What to do:
Retype the material below word for word, starting at the line that contains "The width and height of the screenshot is (1012, 531)." and stopping after the line that contains "the small blue".

Given records:
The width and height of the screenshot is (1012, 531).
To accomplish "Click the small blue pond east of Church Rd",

==

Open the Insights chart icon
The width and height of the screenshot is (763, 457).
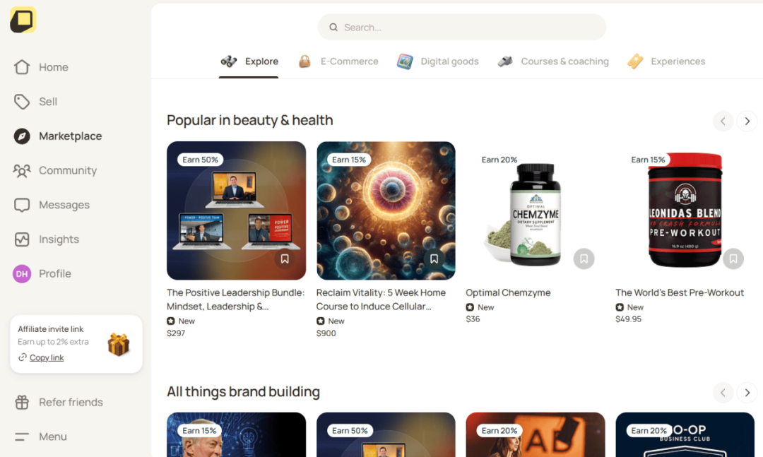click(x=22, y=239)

Response:
The width and height of the screenshot is (1012, 531).
To accomplish "Click the small blue pond east of Church Rd",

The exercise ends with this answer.